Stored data
Start of Block

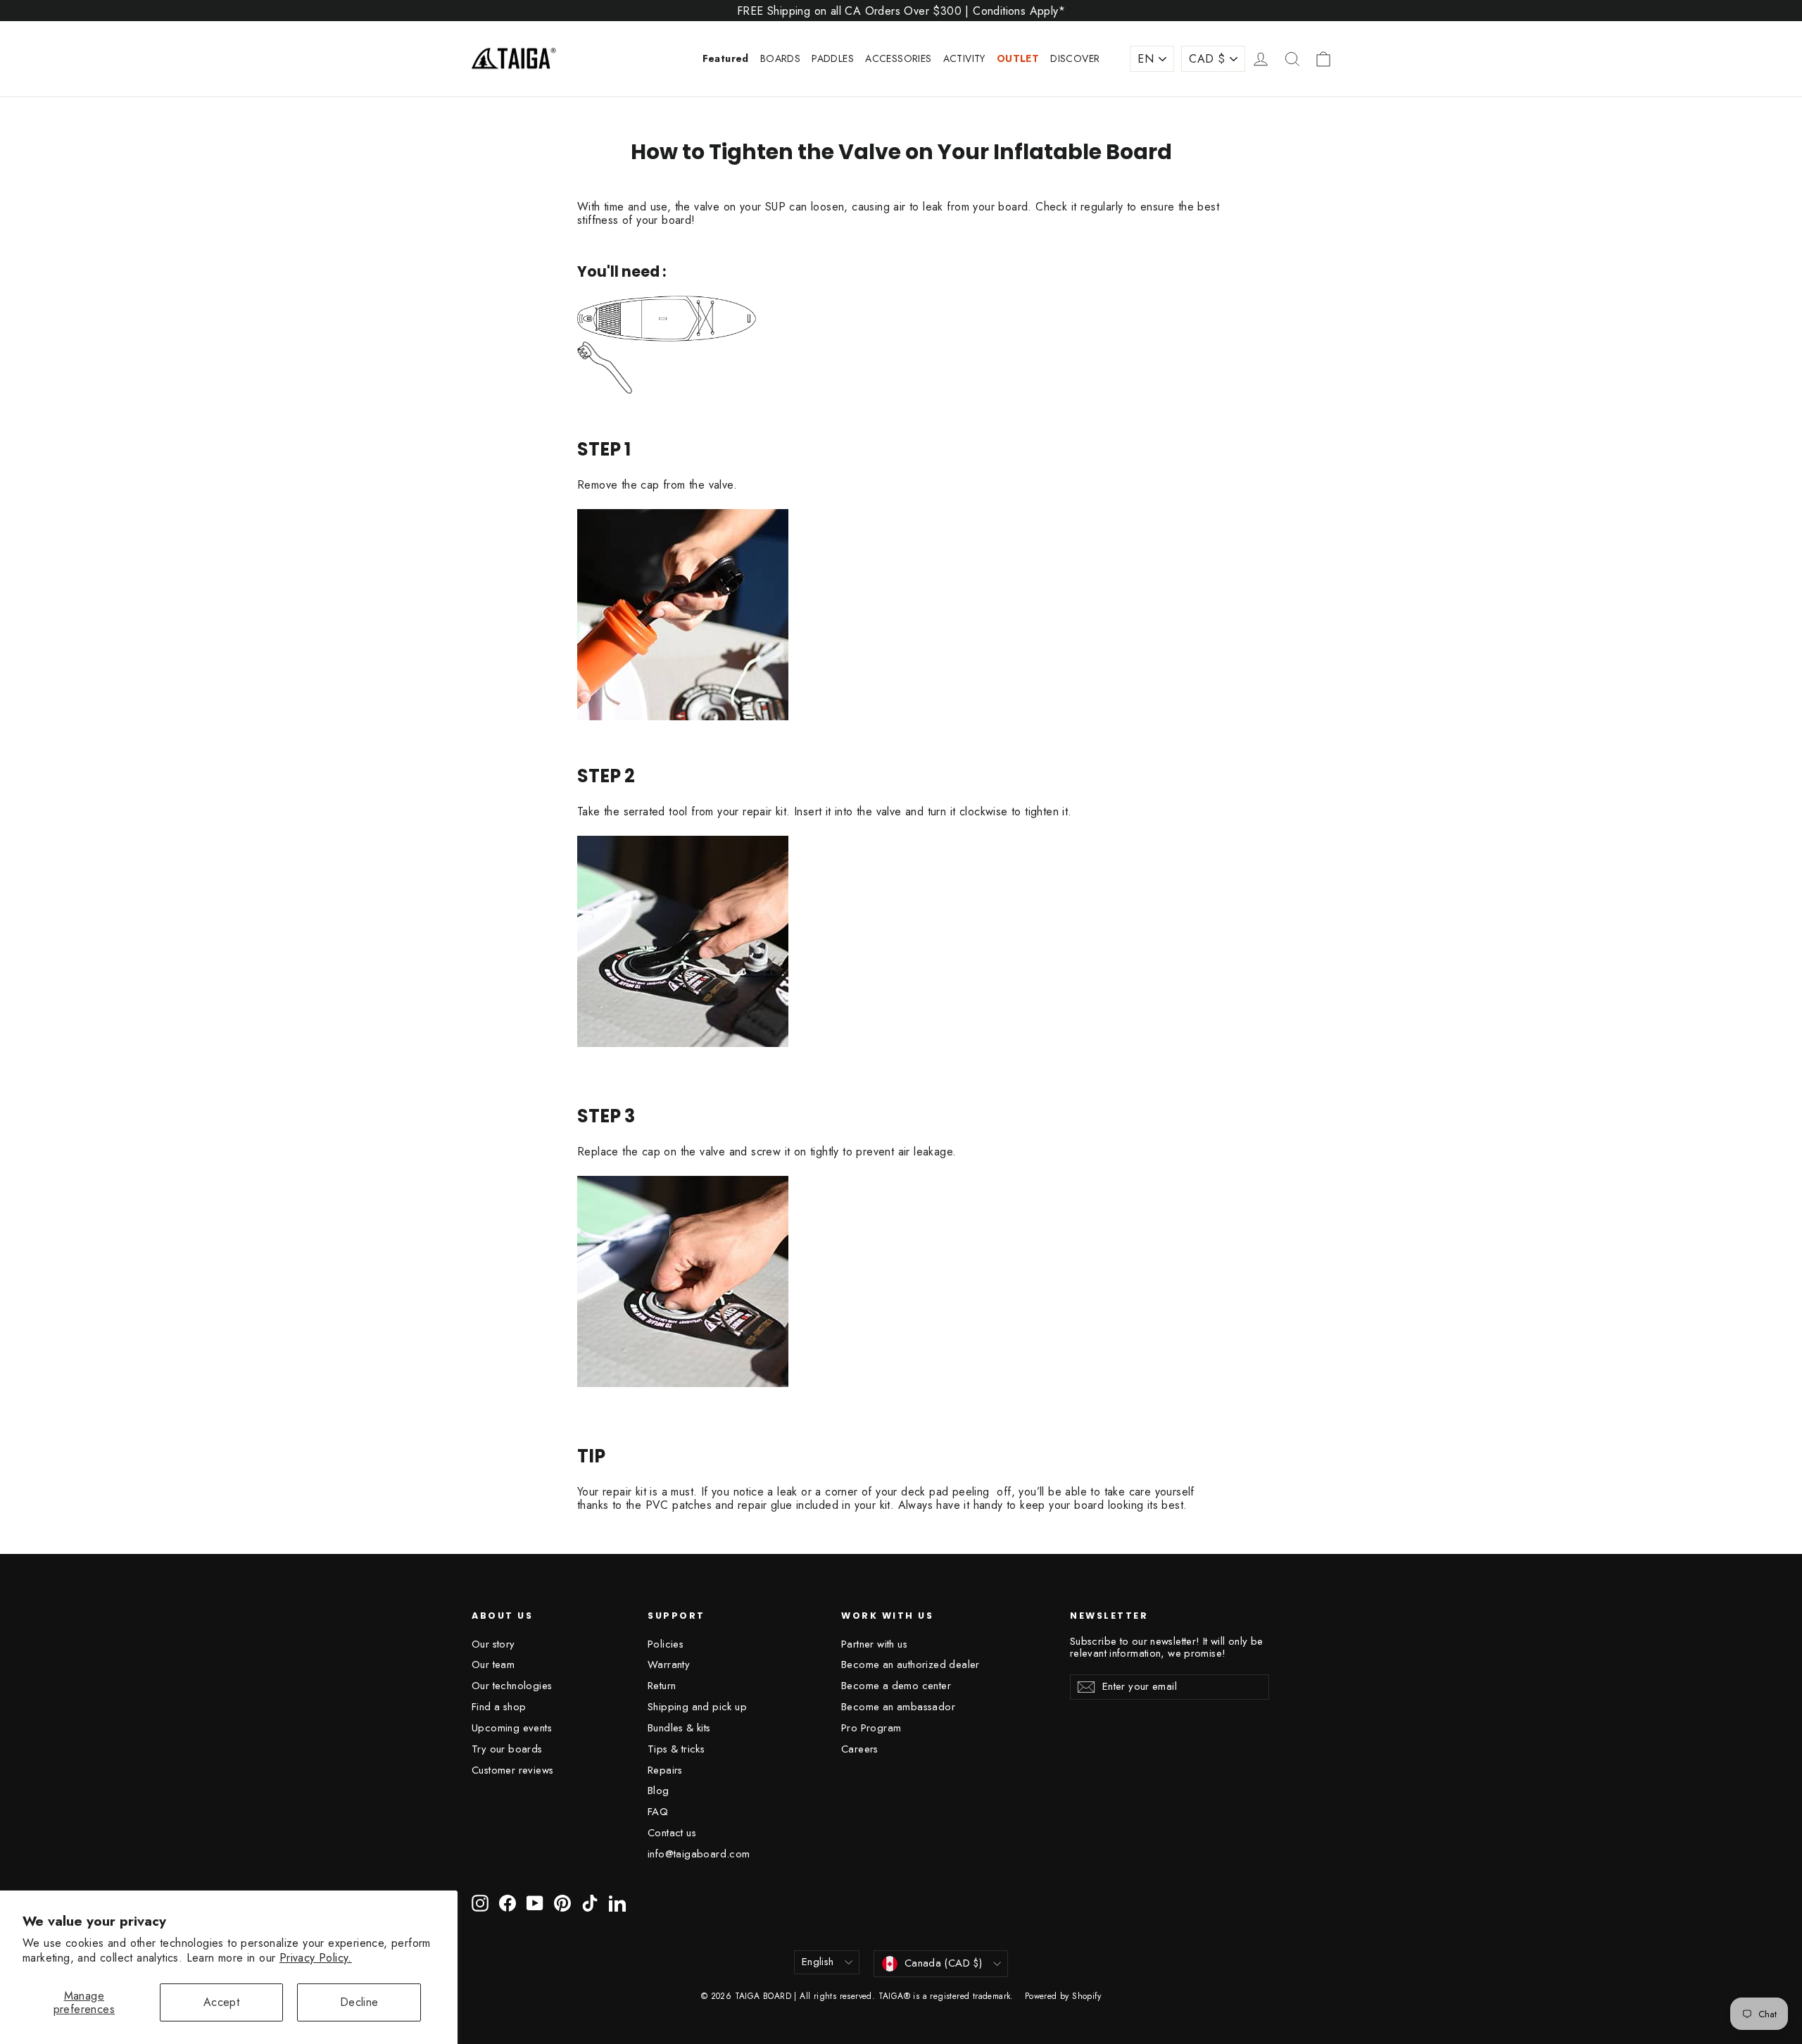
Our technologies (512, 1685)
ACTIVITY (964, 58)
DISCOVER (1075, 58)
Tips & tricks (676, 1749)
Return (662, 1685)
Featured (725, 58)
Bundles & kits (679, 1728)
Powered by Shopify (1063, 1996)
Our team (493, 1664)
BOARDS (780, 58)
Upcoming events (512, 1728)
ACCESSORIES (898, 58)
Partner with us (874, 1644)
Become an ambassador (898, 1706)
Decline (359, 2002)
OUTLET (1018, 58)
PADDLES (833, 58)
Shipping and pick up (697, 1706)
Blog (658, 1790)
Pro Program (871, 1728)
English (818, 1961)
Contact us (672, 1833)
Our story (493, 1644)
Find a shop (499, 1706)
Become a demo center (896, 1685)
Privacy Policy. (315, 1958)
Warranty (669, 1664)
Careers (859, 1749)
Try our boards (507, 1749)
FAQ (658, 1811)
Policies (665, 1644)
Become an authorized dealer (910, 1664)
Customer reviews (512, 1770)
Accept (221, 2002)
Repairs (665, 1770)
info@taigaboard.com (699, 1854)
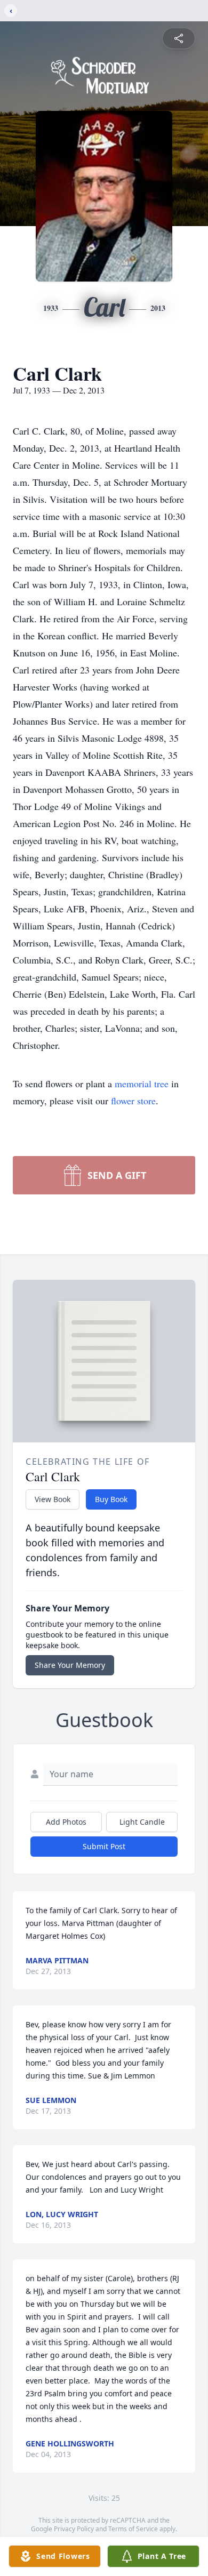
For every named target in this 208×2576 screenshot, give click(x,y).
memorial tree (142, 1083)
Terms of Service (133, 2528)
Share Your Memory (70, 1665)
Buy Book (111, 1499)
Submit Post (104, 1846)
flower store (133, 1100)
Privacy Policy (74, 2528)
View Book (52, 1499)
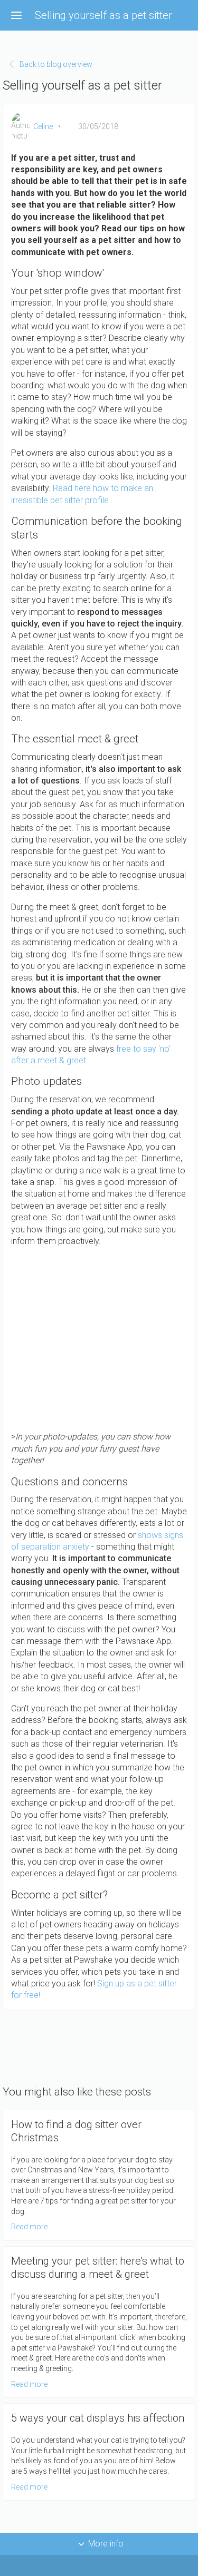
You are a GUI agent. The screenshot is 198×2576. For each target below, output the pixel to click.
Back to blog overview (56, 64)
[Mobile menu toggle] (16, 15)
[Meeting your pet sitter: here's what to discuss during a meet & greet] (99, 2322)
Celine (43, 126)
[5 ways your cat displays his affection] (99, 2452)
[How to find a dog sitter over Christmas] (99, 2175)
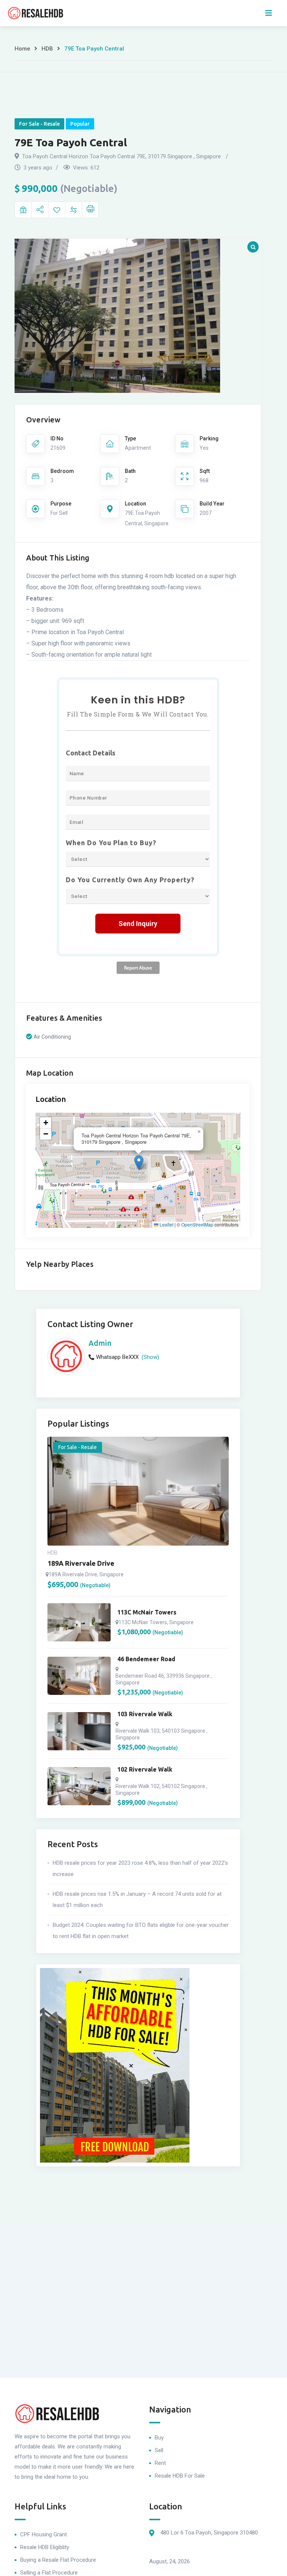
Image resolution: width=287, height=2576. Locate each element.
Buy (159, 2437)
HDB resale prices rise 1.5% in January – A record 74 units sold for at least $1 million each (137, 1900)
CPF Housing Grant (43, 2534)
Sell (159, 2450)
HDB (47, 48)
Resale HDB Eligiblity (44, 2547)
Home (22, 48)
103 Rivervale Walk (144, 1714)
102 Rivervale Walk (144, 1769)
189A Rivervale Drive (80, 1563)
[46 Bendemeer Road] (79, 1676)
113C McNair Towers (146, 1612)
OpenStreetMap (197, 1225)
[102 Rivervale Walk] (79, 1786)
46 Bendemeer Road (146, 1659)
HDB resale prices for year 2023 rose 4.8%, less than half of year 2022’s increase (140, 1868)
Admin (100, 1343)
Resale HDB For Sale (180, 2475)
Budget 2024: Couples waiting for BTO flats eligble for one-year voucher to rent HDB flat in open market (141, 1931)
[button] (139, 1162)
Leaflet (165, 1225)
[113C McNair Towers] (79, 1622)
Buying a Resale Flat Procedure (58, 2560)
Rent (160, 2463)
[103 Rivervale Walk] (79, 1731)
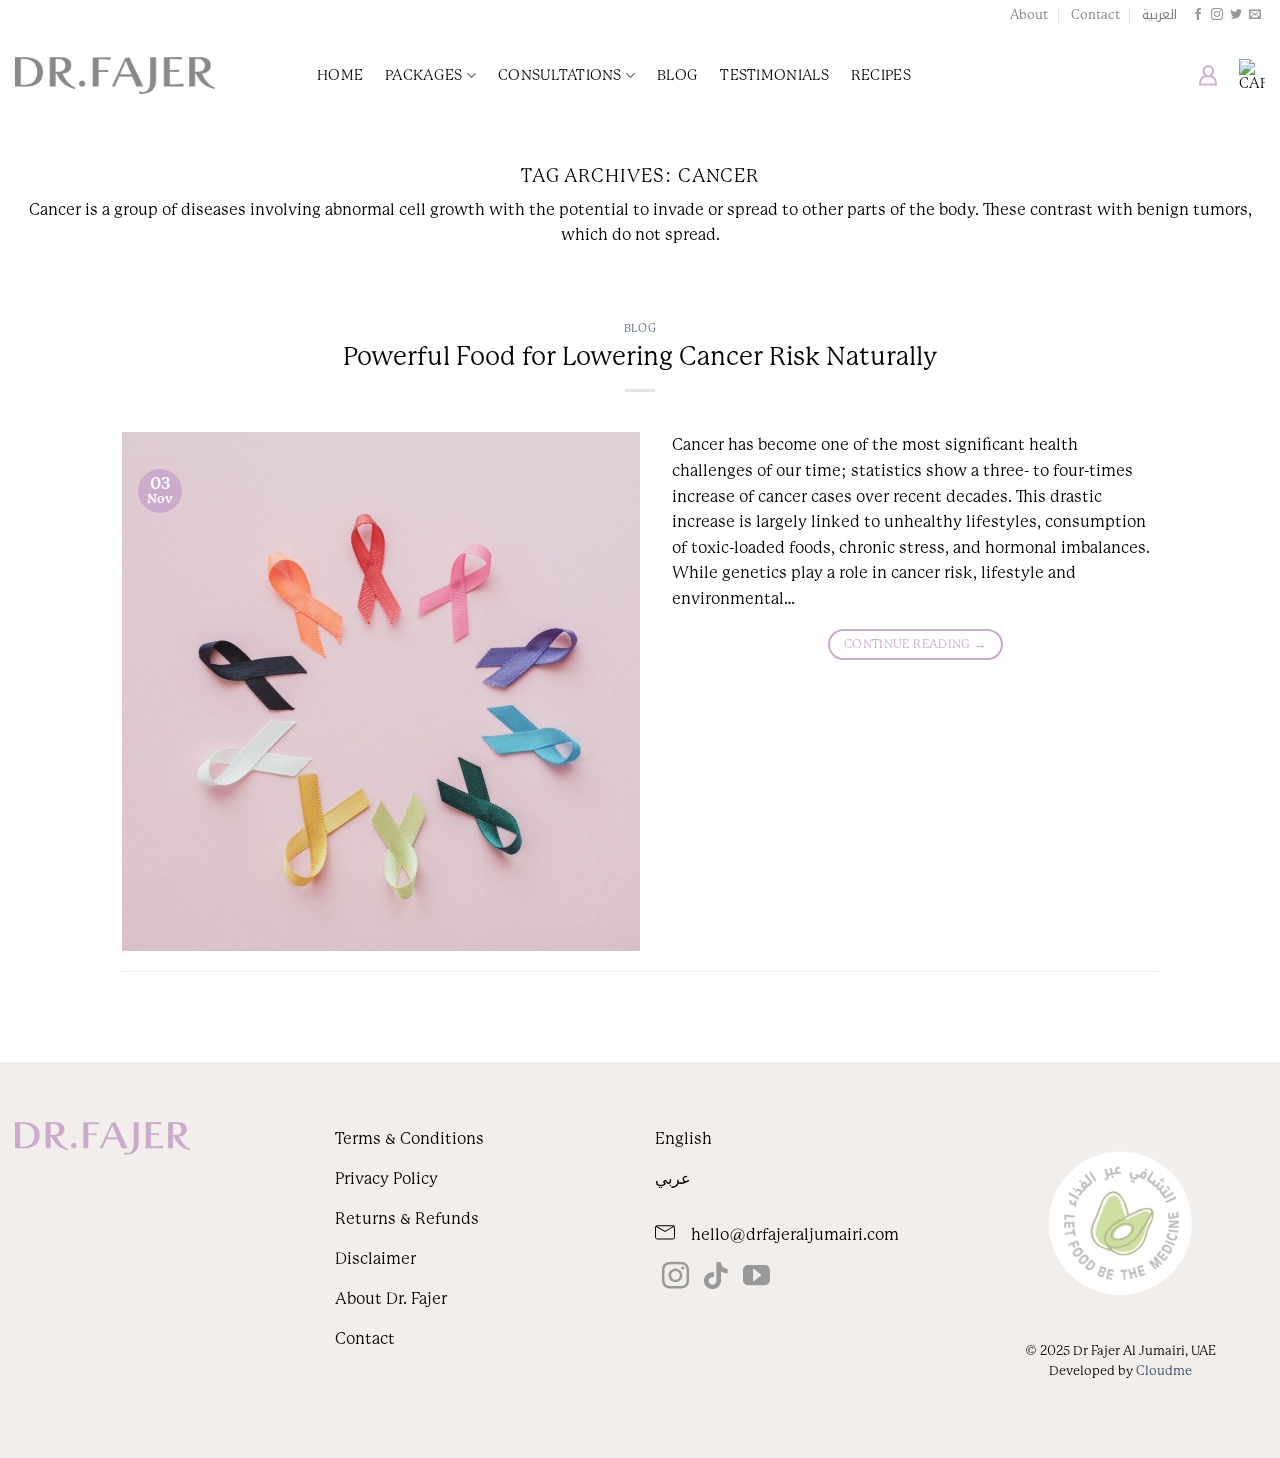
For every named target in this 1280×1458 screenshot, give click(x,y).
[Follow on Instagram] (1217, 15)
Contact (1095, 14)
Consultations (560, 75)
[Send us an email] (1255, 15)
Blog (677, 75)
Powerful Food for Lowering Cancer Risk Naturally (640, 356)
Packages (423, 75)
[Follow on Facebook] (1198, 15)
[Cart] (1252, 75)
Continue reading (915, 644)
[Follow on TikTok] (715, 1278)
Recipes (881, 75)
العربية (1159, 15)
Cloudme (1164, 1370)
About (1029, 14)
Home (340, 75)
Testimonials (774, 75)
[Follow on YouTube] (756, 1278)
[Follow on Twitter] (1236, 15)
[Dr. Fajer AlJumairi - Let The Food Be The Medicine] (115, 76)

End of Block

Will you set down the records word for word while leaving out every picture?

§ SOLVED PROBLEM:
Our technologies (512, 1685)
ACTIVITY (964, 58)
DISCOVER (1075, 58)
Tips & tricks (676, 1749)
Return (662, 1685)
Featured (725, 58)
Bundles & kits (679, 1728)
Powered by Shopify (1063, 1996)
Our team (493, 1664)
BOARDS (780, 58)
Upcoming events (512, 1728)
ACCESSORIES (898, 58)
Partner with us (874, 1644)
Become an ambassador (898, 1706)
Decline (359, 2002)
OUTLET (1018, 58)
PADDLES (833, 58)
Shipping and pick up (697, 1706)
Blog (658, 1790)
Pro Program (871, 1728)
English (818, 1961)
Contact us (672, 1833)
Our story (493, 1644)
Find a shop (499, 1706)
Become a demo center (896, 1685)
Privacy Policy. (315, 1958)
Warranty (669, 1664)
Careers (859, 1749)
Try our boards (507, 1749)
FAQ (658, 1811)
Policies (665, 1644)
Become an authorized dealer (910, 1664)
Customer reviews (512, 1770)
Accept (221, 2002)
Repairs (665, 1770)
info@taigaboard.com (699, 1854)
For every named target in this 208×2576 screenshot, give click(x,y).
memorial tree (142, 1083)
Terms of Service (133, 2528)
Share Your Memory (70, 1665)
Buy Book (111, 1499)
Submit Post (104, 1846)
flower store (133, 1100)
Privacy Policy (74, 2528)
View Book (52, 1499)
You are a GUI agent. The screenshot is 198×2576. For each target below, output the pixel to click.
Back to blog overview (56, 64)
[Mobile menu toggle] (16, 15)
[Meeting your pet sitter: here's what to discuss during a meet & greet] (99, 2322)
Celine (43, 126)
[5 ways your cat displays his affection] (99, 2452)
[How to find a dog sitter over Christmas] (99, 2175)
Image resolution: width=287, height=2576. Locate each element.
Buy (159, 2437)
HDB resale prices rise 1.5% in January – A record 74 units sold for at least $1 million each (137, 1900)
CPF Housing Grant (43, 2534)
Sell (159, 2450)
HDB (47, 48)
Resale HDB Eligiblity (44, 2547)
Home (22, 48)
103 Rivervale Walk (144, 1714)
102 Rivervale Walk (144, 1769)
189A Rivervale Drive (80, 1563)
[46 Bendemeer Road] (79, 1676)
113C McNair Towers (146, 1612)
OpenStreetMap (197, 1225)
[102 Rivervale Walk] (79, 1786)
46 Bendemeer Road (146, 1659)
HDB resale prices for year 2023 rose 4.8%, less than half of year 2022’s increase (140, 1868)
Admin (100, 1343)
Resale HDB For Sale (180, 2475)
Budget 2024: Couples waiting for BTO flats eligble for one-year voucher to rent HDB flat in open market (141, 1931)
[button] (139, 1162)
Leaflet (165, 1225)
[113C McNair Towers] (79, 1622)
Buying a Resale Flat Procedure (58, 2560)
Rent (160, 2463)
[103 Rivervale Walk] (79, 1731)
For every named target in this 1280×1458 screenshot, give click(x,y).
[Follow on Instagram] (1217, 15)
Contact (1095, 14)
Consultations (560, 75)
[Send us an email] (1255, 15)
Blog (677, 75)
Powerful Food for Lowering Cancer Risk Naturally (640, 356)
Packages (423, 75)
[Follow on Facebook] (1198, 15)
[Cart] (1252, 75)
Continue reading (915, 644)
[Follow on TikTok] (715, 1278)
Recipes (881, 75)
العربية (1159, 15)
Cloudme (1164, 1370)
About (1029, 14)
Home (340, 75)
Testimonials (774, 75)
[Follow on YouTube] (756, 1278)
[Follow on Twitter] (1236, 15)
[Dr. Fajer AlJumairi - Let The Food Be The Medicine] (115, 76)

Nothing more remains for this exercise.